W ostatnim czasie ofiarą oszustwa finansowego padł 28-letni mieszkaniec powiatu świdnickiego. Stracił on 1000 złotych, tylko dlatego, że oszust skutecznie podszył się pod jego znajomego. Mężczyzna stracił czujność i z jego konta zniknęło bezpowrotnie 1000 złotych.
Pomagajmy bliskim, ale bardziej rozważnie
Poszkodowany 28-latek zgłosił całą sprawę na policję, jednak gdyby wykazał się większą ostrożnością i zweryfikował rozmówcę, być może nie doszłoby do tego całego oszustwa.

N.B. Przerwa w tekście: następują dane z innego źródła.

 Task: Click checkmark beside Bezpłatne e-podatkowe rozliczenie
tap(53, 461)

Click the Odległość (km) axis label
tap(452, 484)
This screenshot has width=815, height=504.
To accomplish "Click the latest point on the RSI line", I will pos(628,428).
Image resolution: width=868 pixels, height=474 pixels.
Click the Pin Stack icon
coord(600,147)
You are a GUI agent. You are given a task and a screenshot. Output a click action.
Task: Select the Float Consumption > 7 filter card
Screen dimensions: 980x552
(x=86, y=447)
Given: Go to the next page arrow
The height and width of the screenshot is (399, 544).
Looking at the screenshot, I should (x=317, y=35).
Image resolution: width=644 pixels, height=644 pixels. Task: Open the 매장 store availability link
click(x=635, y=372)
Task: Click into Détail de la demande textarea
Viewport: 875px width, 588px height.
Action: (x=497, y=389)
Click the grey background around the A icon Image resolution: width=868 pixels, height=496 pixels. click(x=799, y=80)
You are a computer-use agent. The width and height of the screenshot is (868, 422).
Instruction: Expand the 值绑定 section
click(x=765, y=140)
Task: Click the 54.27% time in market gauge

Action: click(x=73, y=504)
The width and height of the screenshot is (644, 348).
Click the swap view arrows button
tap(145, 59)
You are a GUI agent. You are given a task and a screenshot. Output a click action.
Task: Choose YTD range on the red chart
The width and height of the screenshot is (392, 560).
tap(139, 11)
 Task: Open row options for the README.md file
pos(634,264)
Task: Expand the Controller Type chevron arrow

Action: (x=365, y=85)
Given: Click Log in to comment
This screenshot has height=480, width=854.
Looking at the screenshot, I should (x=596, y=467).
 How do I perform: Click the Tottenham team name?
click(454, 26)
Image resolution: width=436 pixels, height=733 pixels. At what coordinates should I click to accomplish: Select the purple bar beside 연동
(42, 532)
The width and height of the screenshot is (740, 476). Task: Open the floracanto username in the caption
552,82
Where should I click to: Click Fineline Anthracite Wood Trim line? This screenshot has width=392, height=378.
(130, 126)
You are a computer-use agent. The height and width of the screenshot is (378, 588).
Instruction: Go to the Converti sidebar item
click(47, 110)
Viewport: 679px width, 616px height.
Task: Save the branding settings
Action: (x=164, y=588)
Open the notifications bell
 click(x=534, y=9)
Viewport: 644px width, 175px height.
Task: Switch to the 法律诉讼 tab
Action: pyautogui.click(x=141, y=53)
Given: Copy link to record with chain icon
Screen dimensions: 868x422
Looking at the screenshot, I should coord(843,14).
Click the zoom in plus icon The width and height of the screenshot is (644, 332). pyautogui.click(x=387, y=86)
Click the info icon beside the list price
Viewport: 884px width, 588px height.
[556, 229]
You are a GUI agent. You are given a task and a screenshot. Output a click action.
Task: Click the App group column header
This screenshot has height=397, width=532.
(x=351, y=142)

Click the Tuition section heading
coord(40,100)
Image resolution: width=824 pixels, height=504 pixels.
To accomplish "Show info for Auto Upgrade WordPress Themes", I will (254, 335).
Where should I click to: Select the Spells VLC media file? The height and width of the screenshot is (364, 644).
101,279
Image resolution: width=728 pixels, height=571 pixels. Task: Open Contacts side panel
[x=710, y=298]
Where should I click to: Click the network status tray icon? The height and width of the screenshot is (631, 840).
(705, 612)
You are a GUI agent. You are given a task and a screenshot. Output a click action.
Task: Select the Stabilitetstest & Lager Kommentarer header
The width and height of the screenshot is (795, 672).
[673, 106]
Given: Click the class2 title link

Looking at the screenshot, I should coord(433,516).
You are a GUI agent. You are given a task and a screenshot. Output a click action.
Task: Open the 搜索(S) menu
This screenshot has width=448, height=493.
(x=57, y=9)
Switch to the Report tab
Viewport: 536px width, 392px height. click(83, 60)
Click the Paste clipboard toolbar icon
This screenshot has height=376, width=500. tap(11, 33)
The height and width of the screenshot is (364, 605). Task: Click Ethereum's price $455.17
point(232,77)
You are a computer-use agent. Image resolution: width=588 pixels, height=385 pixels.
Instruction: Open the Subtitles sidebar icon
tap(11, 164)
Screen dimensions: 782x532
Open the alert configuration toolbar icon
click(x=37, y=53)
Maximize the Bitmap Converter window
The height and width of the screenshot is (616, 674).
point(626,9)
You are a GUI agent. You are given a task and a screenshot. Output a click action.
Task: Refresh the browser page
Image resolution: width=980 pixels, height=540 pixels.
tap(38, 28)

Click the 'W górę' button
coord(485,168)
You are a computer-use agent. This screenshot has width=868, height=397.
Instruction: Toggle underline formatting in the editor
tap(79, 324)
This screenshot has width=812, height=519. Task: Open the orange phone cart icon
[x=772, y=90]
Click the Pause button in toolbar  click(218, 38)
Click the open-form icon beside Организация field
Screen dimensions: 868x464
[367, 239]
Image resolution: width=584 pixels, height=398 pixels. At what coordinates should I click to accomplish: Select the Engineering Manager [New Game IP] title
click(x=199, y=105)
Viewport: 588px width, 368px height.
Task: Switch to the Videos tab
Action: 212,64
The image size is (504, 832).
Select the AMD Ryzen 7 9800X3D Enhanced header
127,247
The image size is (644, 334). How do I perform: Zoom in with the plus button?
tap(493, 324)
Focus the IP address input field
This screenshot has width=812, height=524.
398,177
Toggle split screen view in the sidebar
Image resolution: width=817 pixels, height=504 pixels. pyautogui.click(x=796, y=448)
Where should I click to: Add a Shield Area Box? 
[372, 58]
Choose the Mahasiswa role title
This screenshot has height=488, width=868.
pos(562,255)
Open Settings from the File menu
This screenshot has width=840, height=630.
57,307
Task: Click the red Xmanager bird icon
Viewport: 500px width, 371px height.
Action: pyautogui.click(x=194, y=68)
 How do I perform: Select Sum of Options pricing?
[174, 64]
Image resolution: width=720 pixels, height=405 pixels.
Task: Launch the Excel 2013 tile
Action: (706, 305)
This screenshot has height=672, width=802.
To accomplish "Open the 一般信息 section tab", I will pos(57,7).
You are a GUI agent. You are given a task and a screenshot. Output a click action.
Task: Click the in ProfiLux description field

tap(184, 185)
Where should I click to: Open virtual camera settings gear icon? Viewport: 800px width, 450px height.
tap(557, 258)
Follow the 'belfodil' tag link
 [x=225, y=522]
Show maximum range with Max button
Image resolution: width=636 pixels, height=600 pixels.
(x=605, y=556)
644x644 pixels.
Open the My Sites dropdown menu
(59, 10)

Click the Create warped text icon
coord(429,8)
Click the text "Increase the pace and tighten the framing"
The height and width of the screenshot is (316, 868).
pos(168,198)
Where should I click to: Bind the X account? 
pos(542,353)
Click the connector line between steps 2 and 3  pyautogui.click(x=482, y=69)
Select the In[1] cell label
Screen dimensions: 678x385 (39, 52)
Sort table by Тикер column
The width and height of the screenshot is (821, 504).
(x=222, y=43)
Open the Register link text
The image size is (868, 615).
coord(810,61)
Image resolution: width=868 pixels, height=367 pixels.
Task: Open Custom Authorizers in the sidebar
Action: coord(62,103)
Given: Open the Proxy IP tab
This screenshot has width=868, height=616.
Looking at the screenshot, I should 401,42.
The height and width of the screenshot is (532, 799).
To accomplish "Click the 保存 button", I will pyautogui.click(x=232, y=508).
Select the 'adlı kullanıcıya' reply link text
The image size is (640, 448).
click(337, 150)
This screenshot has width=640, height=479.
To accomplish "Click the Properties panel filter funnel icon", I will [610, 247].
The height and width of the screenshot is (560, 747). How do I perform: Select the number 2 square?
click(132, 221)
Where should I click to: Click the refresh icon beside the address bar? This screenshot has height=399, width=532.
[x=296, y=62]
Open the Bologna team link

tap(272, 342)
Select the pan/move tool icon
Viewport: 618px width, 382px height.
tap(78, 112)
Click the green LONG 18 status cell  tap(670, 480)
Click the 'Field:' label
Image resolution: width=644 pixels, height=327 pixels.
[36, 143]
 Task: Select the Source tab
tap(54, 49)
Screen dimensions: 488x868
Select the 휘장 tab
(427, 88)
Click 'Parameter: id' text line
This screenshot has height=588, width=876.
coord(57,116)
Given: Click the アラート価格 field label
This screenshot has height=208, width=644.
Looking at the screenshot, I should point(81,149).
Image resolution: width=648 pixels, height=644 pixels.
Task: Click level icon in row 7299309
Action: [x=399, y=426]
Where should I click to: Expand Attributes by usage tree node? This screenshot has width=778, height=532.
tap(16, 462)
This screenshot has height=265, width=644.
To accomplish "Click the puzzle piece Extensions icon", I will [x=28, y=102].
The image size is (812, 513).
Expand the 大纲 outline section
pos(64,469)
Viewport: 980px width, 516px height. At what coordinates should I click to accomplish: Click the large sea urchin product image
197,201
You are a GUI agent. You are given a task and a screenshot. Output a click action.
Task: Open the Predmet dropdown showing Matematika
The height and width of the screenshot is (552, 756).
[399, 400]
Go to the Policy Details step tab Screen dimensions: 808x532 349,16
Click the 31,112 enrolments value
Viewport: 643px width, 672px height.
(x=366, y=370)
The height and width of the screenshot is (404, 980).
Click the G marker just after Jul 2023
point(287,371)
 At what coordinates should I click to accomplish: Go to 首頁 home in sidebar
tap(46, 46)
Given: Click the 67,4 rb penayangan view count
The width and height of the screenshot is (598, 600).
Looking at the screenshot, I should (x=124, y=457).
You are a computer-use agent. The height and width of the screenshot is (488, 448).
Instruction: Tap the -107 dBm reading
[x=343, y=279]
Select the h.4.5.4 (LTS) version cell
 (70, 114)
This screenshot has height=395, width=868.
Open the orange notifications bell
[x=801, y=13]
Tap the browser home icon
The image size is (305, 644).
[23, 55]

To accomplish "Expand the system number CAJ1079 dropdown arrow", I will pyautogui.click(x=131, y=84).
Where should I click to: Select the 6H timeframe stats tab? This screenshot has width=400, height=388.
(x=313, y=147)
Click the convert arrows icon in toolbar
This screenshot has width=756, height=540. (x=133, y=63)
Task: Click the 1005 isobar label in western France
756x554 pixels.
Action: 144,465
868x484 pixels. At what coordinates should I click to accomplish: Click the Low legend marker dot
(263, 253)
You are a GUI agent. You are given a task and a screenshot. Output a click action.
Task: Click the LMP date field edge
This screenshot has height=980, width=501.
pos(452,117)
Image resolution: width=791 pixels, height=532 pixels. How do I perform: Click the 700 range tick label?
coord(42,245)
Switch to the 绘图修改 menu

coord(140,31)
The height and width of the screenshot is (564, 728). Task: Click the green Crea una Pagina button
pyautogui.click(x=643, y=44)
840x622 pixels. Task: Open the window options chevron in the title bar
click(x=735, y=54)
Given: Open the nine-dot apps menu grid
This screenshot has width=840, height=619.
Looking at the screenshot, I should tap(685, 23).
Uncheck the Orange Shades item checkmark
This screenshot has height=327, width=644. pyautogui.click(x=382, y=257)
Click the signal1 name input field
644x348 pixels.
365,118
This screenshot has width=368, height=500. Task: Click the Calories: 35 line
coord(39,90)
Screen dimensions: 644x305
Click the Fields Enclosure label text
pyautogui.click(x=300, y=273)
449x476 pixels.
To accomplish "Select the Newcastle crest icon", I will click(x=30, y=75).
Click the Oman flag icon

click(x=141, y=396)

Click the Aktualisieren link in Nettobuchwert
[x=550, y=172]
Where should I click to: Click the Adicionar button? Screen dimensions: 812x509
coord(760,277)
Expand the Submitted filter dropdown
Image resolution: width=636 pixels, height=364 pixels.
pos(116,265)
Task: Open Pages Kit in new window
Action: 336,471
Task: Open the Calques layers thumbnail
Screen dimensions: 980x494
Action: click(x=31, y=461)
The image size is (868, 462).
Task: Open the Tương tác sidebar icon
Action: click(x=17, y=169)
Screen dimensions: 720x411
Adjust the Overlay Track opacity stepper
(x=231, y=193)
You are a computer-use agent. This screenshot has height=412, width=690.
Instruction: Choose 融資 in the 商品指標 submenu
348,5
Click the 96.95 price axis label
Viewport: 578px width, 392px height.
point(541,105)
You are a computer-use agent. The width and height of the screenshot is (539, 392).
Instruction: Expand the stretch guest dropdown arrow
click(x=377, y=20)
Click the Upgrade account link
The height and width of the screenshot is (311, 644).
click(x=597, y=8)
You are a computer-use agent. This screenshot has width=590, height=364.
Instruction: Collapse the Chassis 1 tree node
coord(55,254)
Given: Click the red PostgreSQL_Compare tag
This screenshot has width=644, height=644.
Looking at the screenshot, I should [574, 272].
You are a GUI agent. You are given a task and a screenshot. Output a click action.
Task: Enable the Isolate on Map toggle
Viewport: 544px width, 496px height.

Zgłaszający poinformował, że za pośrednictwem aplikacji Messenger otrzymał wiadomość od osoby podszywającej się pod jego znajomego. Oszust poprosił o pożyczkę i przesłanie pieniędzy za pomocą kodów BLIK. Mężczyzna, nie podejrzewając oszustwa, wygenerował i przesłał kody o łącznej wartości 1000 złotych.
Po dokonaniu operacji finansowej, 28-latek skontaktował się ze znajomym, ale to było już za późno. Znajomy poinformował go, że ktoś przejął jego konto na portalu społecznościowym, a on sam nikogo nie prosił o żadną pożyczkę.
Świdniccy policjanci apelują: "Zanim przekażemy komukolwiek kod BLIK, upewnijmy się, że za prośbą finansową nie kryje się próba oszustwa".
Kontaktujmy się i dopytujmy, używając różnych kanałów komunikacji
Co zatem powinniśmy zrobić? Najlepiej skontaktować się telefonicznie lub osobiście z osobą proszącą o wsparcie finansowe i upewnijmy się, że naprawdę potrzebuje pomocy. Przejmowanie kont na portalach społecznościowych jest teraz na porządku dziennym i łatwo możemy stać się łupem dla przestępców.